Data on gender related differences of strain values are limited and inconsistent. Generally longitudinal and area strain (Aε) and strain rate (60,61,66) tend to be a bit higher in women while circumferential and radial strain showed no differences among gender (60,61). Overall men had lower 3D Lε, 3D Rε, and 3D Aε than women (51,95), although not in all age groups (51).
Regarding correlation with other confounders Marwick et al. (67) showed that weight, blood pressure (BP), Correlation of 2D and 3D LV strain with BP (50,51,60) have been demonstrated while HR correlated with 2D (50,60) but not 3D LV strain (51). For RV strain various demographic and cardiac parameters showed weak but significant correlations (72). No significant differences among gender emerged were noted in LA strain (65,68,69) and values were similar among Asian and European people (68).
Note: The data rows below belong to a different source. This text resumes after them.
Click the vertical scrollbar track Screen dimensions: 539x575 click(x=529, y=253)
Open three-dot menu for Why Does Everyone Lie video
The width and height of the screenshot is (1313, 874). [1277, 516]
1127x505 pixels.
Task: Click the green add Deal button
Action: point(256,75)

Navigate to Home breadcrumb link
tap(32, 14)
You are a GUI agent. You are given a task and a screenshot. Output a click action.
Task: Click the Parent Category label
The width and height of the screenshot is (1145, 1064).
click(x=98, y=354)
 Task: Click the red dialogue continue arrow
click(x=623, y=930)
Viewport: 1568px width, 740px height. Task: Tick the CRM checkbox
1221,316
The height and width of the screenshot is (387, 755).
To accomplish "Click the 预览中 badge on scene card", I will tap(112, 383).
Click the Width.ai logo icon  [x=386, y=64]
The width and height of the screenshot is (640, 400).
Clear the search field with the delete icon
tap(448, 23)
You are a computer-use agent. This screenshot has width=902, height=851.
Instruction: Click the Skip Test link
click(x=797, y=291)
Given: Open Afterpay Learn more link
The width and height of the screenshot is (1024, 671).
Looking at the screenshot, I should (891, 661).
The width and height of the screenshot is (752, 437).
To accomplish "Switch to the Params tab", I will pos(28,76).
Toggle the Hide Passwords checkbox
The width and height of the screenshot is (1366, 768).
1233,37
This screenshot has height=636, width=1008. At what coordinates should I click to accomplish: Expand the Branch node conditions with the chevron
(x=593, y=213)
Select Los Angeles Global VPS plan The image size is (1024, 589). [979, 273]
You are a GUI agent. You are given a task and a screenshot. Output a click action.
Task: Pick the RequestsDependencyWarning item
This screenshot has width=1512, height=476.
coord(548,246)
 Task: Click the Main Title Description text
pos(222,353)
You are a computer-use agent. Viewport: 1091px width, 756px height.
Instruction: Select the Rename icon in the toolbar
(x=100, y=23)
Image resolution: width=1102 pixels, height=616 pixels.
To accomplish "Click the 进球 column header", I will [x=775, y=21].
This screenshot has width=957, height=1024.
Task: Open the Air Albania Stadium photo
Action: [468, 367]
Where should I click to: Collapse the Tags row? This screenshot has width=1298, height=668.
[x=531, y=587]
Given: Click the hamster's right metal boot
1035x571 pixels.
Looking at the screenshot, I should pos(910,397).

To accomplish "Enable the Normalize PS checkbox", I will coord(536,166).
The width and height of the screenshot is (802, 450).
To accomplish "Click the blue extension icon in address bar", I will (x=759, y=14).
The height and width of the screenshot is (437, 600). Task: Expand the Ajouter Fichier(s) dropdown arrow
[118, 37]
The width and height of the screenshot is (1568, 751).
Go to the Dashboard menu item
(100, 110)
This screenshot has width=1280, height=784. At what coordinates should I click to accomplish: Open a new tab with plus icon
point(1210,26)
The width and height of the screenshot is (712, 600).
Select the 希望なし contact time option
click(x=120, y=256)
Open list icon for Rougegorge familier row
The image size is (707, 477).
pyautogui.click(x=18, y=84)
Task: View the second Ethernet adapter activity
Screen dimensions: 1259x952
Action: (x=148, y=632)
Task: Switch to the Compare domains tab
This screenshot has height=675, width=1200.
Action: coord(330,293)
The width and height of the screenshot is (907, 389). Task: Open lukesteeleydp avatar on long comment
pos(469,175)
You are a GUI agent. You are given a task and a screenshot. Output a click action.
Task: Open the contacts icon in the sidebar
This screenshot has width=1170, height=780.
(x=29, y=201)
A decline of LA strain in the reservoir phase with increasing body size has been described in a recent meta-analysis evaluating major normative studies (65).
A great amount of adult echocardiographic nomograms, including data for 3D echocardiography and deformation indices, have recently become available. These nomograms present several strengths: cover almost all echocardiographic parameters, used consistent methodologies (i.e., inclusion/exclusion criteria, data acquisition and the way to perform measurements), and cover multiple ethnic groups. However, some limitations still remain. A few studies (particularly those on 3D and deformation indices) used a limited sample size, and there are also limited data for some basic cardiac structure (i.e., for mitral and tricuspid valve, both in 2D and 3D measurements as well as for the aortic valve 3D dimensions), data of black persons are very limited (69,96), and studies evaluating differences among ethnicity are lacking. Wider, comprehensive, multi-ethnic nomograms, which will fully evaluate old (i.e., 2D) and new parameters (i.e., 3D and deformation analysis parameters) are warranted.
Since the access to actual nomograms is often difficult and time consuming, we propose a software who automatic generate normative data for a given subject of a given age, weight, height and descent. This software should serve as a tool to orientate the clinician/sonographer in the difficult world of nomograms in a fast, accurate and reproducible way during routine clinical activity. Further researches are required to assess if a similar tool may allow to the clinician to save time and increase the diagnostic accuracy (as theoretically expected) (Figure 2).
Conflicts of Interest: The authors have no conflicts of interest to declare.